Yönergeler:
a. Türkiye, başkanlık ve İran ambargosu üzerine yazıya göre ülkedeki tarihi seçim hangi gün yapılacak?
b. Türkiye, başkanlık ve İran ambargosu üzerine yazıyı son cümlesinden sonra sürdürün.

Çıkarılan metin:
——

|
|
Arap Çatısındaki Türkiye, Başkanlık ve Erdoğan
|
|
|
|
|
Haziran ayını tüm dünya için önemli olayların, uygulamaların, kararların alınıp tartışılacağı bir sürecin başlangıcı olarak görüyorum.
Özellikle Orta Doğu, Kuzey Afrika, Arap Dünyası dolayısıyla Türkiye önce ekonomik sonra siyasi olarak çok önemli bir sürecin içerisinde olacak.
Ülkemiz de o önemli ayda 7 Haziran’da tarihi bir seçime giriyor.
Haziran ayından itibaren süreç niçin önemli?
1'İNCİ ÖNEMLİ KONU İRAN...
Amerika İran arasındaki Zürih’teki ön anlaşmalar sonucu ve devamındaki ılımlı hava haziran ayında İran’a uygulanan ambargoların kademeli olarak kalkmaya başlayacağı uluslararası birçok alanda bazı devletler arasında endişeler yaratmıştır.
Ben özellikle kademeli olarak kelimesinin altını kalın kırmızı kalemle çiziyorum.
Yıllardır İran’a uygulanan ambargo yüzünden İran’ın başta petrol ticareti olmak üzere diğer ticaretleriyle ilgili paraları bugüne kadar bu ambargo yüzünden dünyanın birçok ülkesinde uyur halde bekliyordu.

——

Sağlanan kayıtlar:
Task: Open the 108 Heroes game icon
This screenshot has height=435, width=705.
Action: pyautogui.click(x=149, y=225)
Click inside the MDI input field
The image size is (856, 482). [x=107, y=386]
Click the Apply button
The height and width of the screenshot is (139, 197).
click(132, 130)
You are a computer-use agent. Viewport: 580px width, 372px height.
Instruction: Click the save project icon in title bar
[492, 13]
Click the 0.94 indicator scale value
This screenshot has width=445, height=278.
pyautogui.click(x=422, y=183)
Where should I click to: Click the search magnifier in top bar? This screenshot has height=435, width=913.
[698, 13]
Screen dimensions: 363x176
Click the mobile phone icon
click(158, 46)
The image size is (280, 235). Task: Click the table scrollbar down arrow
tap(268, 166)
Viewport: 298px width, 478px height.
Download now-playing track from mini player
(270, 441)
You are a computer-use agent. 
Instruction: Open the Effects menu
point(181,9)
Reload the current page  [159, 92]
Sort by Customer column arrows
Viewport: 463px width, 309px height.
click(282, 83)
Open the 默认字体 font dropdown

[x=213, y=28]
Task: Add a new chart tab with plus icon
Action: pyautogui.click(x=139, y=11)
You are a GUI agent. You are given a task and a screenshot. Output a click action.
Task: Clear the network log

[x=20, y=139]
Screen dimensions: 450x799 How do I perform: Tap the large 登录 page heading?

——

Yanıtlar:
a. Seçim 7 Haziran'da yapılacak.

b.
Haziran ayından itibaren önce bankalara arasındaki para transferinin serbest bırakılması gündeme geliyor.
İran’ın Amerika’da 34 yıla yakındır 700 milyar dolara yakın altını ve parası olduğu biliniyor.
Çin’de 804 milyar dolar, Hindistan’da 100 milyar dolar, Türkiye ve çeşitli Avrupa devletlerinde de yüklü miktarda parası olduğu gizlenen, saklanan bir konu değil.
Bu şartlarda Ortadoğu’da dengeler bozulup yeniden kurulacak.
Hiçbir devlet İran’ın eline kendilerinde bulunan paralarını hemen çekmesini istemediğini, hatta bu yüzden Hindistan’ın kendilerinde bulunan İran’a ait 100 milyar dolarlık paranın karşılığında mal teklifinde İran’ın sıcak bakmadığı gündemde.
İran’ın eline fazla para geçtiği taktirde Ortadoğu coğrafyasında taş taş üstünde kalmayacak güce ulaşma endişesi herkesi kara kara düşündürüyor.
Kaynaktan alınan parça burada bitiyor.